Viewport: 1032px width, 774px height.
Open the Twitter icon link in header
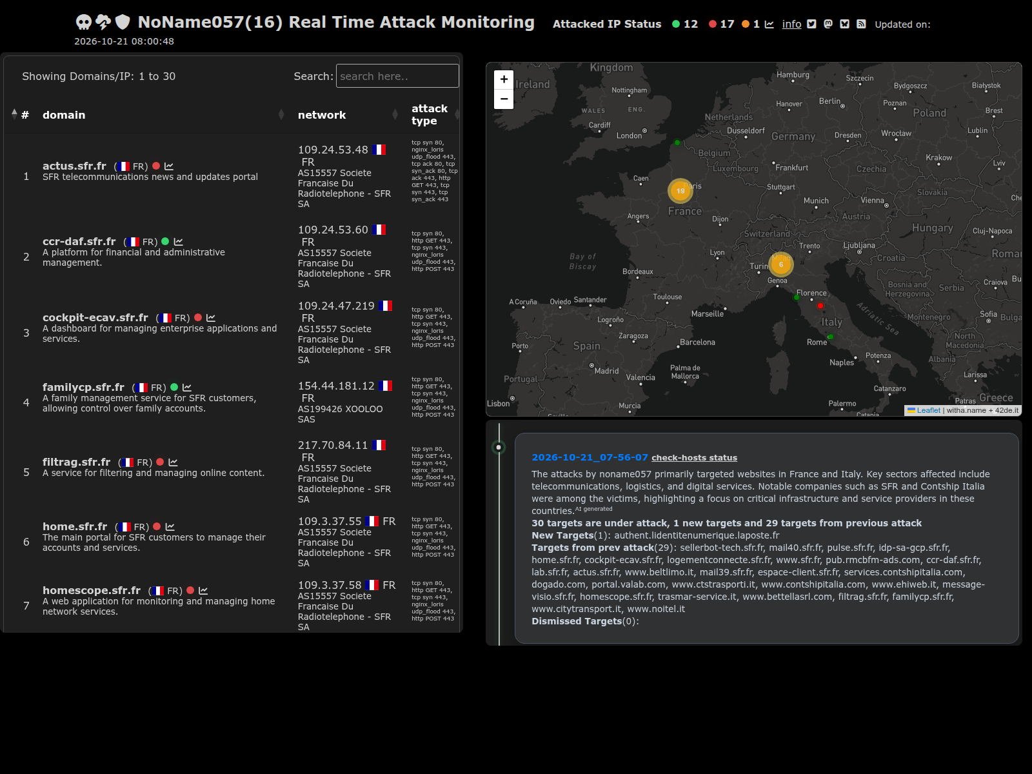tap(811, 24)
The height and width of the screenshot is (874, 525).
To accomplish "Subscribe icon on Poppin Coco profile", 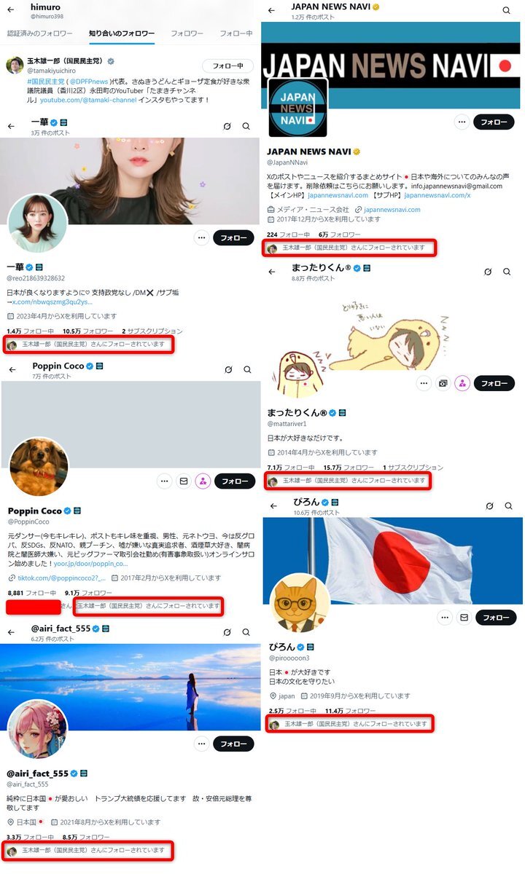I will 203,481.
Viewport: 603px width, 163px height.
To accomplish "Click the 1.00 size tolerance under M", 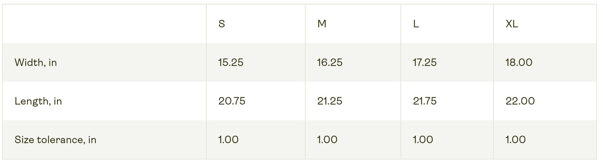I will (x=327, y=140).
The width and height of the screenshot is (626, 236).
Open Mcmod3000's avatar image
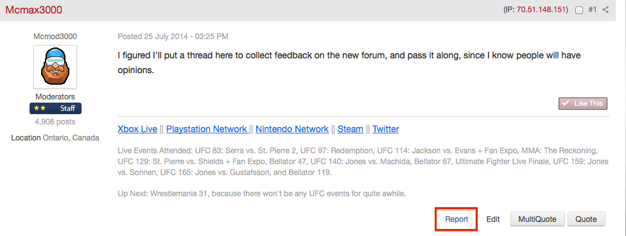(x=55, y=67)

# TASK PROMPT:
Give again, word for word, each line from the one holding "The width and" through the end of the entries, and leave out any picture.

# ANSWER FOR THIS EXERCISE:
The width and height of the screenshot is (626, 236).
Open Mcmod3000's avatar image
(x=55, y=67)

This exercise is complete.